The first gross image, taken during the autopsy, illustrates the marked difference between necrotic and normal loops of bowel (purple versus pink-tan in color). A photograph of the mucosal surface of the necrotic bowel shows numerous air bubbles which have lifted the mucosa away from the muscularis. Microscopically, most of the tissue is bright pink and nuclear staining is absent. These features are characteristic of necrosis. The muscularis and mucosa are separated by gas bubbles.
The diagnosis was pneumatosis intestinalis involving the jejunum. Both the SMA and IMA were patent and no evidence of perforation or peritonitis was found. One possible scenario is that sepsis led to profound bowel hypoperfusion and subsequent infarct.
Radiology Discussion
Pneumatosis intestinalis can be defined as gas within the subserosal and/or submucosal layers of the bowel. The finding of pneumatosis suggests either an underlying chronic disorder or an acute, life-threatening process. Chronic processes associated with pneumatosis include pulmonary disease (e.g., COPD, artificial ventilation), inflammatory bowel disease, connective tissue disease (e.g., scleroderma, SLE), and Whipple disease. Acute processes include ischemia caused by necrotizing enterocolitis, mesenteric vascular disease, colonic obstruction (air dissecting distally), trauma (e.g., sigmoidoscopy, biopsy, barium enema, postsurgical anastomosis), infection (e.g., primary infection, parasites, perforated jejunal diverticula), or inflammation. Pneumatosis intestinalis associated with ischemia has a high mortality rate of approximately 50-75% of cases. Therefore, it is important to understand the clinical history (and any indications of ischemia) when pneumatosis is seen.
Bowel wall thickening and dilation, with or without pneumatosis, are warning signs for ischemia and infarct. Infarct occurs with transmural necrosis. This can occur quickly, so that there is no time for submucosal edema to manifest as wall thickening. Therefore, dilatation without wall thickening should immediately suggest infarct, which paralyses the bowel.

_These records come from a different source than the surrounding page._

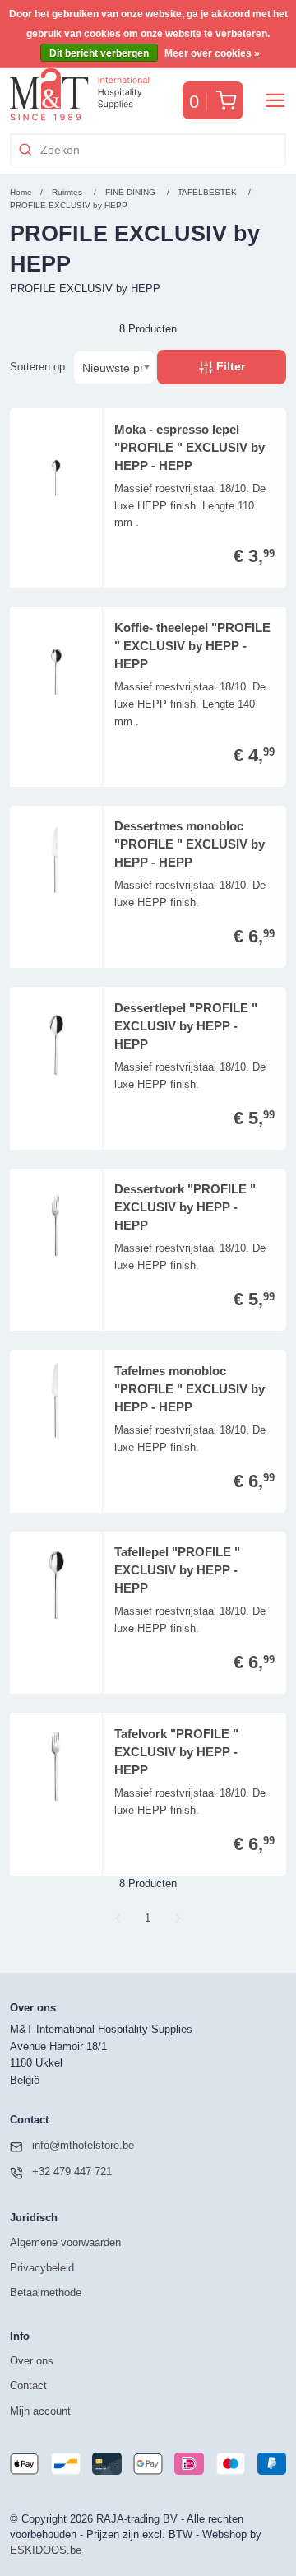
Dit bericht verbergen (99, 53)
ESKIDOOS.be (45, 2550)
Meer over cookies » (212, 53)
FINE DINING (131, 192)
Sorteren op (37, 366)
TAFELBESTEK (208, 192)
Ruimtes (67, 192)
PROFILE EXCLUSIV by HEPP (68, 205)
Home (21, 192)
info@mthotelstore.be (83, 2145)
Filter (229, 366)
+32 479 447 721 (72, 2171)
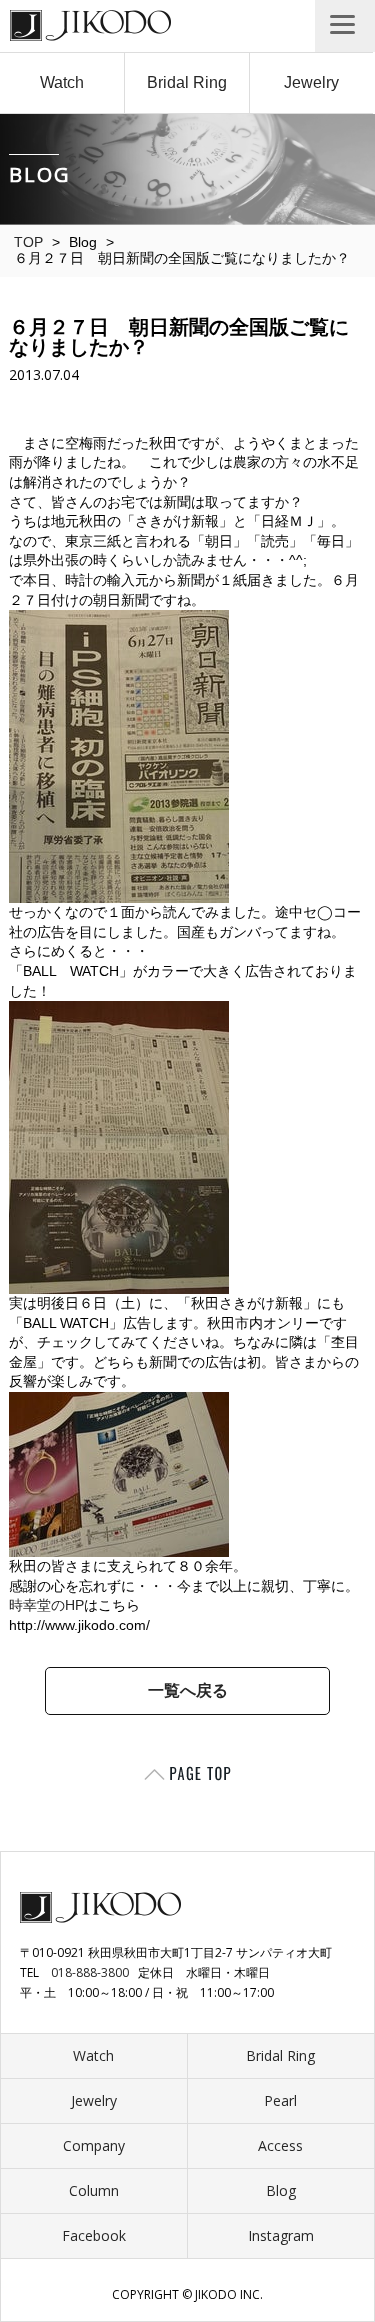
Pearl (280, 2100)
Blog (281, 2190)
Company (94, 2145)
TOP (28, 242)
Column (94, 2190)
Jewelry (311, 82)
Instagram (281, 2235)
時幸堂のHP (46, 1605)
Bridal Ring (187, 82)
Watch (62, 82)
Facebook (94, 2235)
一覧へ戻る (188, 1690)
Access (280, 2145)
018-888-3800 (90, 1972)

It is not certain how the gas becomes trapped within the bowel wall. One hypothesis suggests that gas-forming bacteria invade the wall. Another suggests that the gas is produced by the fermentation of carbohydrates in the bowel wall. For cases associated with COPD and other benign entities, one hypothesis is that blebs burst and the gas interpolates into the bowel wall. The trapped gas may be visible as "bubbles" or as "bands". The bubble appearance is generally considered to be early stage; with air bubbles trapped in the submucosa, the condition is potentially reversible. The band appearance manifests in transmural infarction, in which the gas is able to expand under the serosal surface.